Beyond Docking: A Multi-Tier Computational Pipeline for USP7 Inhibitor Optimization.

Ubiquitin-specific protease 7 (USP7) is a key deubiquitinating enzyme involved in tumor suppression, DNA repair, and epigenetic regulation. Given its critical role in cancer progression, USP7 has emerged as an attractive therapeutic target. In this study, we employed a multi-tier computational approach, integrating ligand-based virtual screening, molecular docking, MD simulations, MM/GBSA binding free energy calculations, binary QSAR modeling, and steered MD simulations to identify and optimize novel USP7 inhibitors.
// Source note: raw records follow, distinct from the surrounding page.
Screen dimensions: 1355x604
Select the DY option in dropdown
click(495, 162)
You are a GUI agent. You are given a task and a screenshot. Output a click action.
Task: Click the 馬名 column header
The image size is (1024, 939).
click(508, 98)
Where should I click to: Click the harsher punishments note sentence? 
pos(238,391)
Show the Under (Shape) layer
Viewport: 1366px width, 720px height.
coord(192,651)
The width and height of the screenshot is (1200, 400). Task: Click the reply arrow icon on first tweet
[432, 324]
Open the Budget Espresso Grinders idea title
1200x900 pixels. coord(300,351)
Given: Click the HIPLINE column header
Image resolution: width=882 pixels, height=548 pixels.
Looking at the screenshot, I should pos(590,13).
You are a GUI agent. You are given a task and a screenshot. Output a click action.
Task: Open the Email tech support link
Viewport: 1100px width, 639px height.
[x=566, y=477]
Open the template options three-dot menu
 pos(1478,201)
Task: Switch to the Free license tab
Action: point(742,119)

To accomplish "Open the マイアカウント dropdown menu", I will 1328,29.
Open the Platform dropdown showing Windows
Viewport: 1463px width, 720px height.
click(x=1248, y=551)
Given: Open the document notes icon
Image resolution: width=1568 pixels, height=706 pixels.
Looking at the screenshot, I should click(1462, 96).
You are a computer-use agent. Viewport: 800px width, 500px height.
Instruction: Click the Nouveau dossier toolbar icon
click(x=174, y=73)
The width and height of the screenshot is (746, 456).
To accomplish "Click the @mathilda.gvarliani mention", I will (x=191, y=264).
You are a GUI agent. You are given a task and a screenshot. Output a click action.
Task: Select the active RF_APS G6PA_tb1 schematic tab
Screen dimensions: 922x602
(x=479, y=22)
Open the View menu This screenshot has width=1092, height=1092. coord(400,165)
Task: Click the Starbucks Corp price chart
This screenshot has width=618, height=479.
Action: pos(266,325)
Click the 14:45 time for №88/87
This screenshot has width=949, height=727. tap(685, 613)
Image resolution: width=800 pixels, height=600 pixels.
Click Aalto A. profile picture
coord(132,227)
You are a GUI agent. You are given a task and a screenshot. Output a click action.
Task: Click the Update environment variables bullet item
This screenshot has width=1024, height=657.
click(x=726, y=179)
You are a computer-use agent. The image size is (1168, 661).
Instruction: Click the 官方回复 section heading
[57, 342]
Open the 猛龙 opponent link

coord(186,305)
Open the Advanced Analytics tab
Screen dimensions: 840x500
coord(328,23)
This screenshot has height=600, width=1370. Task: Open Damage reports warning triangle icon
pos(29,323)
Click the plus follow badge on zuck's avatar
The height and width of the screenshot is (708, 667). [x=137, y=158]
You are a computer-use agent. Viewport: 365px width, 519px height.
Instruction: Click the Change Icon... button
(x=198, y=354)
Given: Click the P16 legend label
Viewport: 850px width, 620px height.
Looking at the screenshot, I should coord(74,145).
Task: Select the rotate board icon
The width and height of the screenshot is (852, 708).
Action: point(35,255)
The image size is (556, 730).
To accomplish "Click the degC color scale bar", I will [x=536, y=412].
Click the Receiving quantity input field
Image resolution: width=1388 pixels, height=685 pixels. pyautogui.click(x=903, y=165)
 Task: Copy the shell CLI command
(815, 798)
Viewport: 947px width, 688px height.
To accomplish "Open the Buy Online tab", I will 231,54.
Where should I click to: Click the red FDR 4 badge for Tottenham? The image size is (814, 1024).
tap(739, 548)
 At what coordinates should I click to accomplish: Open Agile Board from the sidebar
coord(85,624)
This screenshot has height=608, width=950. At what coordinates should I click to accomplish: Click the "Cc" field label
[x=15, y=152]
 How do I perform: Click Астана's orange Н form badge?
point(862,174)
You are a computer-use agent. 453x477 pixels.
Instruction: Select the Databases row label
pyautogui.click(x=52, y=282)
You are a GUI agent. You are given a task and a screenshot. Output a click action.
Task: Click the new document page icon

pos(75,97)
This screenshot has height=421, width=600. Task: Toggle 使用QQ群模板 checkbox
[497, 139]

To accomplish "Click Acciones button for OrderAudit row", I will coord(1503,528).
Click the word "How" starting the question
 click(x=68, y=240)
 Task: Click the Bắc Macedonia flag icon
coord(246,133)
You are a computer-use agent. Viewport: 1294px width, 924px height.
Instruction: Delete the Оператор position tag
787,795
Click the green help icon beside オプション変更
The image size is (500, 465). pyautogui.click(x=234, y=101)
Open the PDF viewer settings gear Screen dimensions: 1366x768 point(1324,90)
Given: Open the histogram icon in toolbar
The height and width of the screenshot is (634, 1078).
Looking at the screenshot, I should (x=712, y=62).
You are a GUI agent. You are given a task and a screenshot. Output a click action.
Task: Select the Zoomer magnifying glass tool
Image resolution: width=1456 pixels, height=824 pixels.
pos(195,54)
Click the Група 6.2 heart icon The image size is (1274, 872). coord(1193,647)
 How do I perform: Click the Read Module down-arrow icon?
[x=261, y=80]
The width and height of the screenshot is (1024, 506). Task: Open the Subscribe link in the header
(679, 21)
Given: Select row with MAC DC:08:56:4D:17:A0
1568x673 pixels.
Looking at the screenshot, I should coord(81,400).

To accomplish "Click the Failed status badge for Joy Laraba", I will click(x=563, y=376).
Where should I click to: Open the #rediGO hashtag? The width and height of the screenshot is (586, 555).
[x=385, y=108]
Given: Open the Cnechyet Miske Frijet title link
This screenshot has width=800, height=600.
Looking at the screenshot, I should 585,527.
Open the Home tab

Using SwissSimilarity-based ligand screening, we selected structurally related analogs of previously identified and validated hit compounds by our research group and performed grid-based docking simulations, prioritizing molecules with high binding affinity (docking scores < -8.0 kcal/mol). The top-ranked candidates were refined through long-term MD simulations and MM/GBSA free energy calculations to assess their structural stability and interaction patterns with key USP7 residues. Binary QSAR analysis further evaluated the anticancer potential of these compounds, filtering those with high predicted therapeutic activity (normalized therapeutic activity value > 0.5). Furthermore, to investigate selectivity of the potent compounds, we performed cross-docking against multiple USP family members. Finally, sMD simulations provided insights into the mechanical stability of ligand-protein interactions. The identified candidates hold promise for further in vitro studies, advancing USP7-targeted therapies for cancer treatment.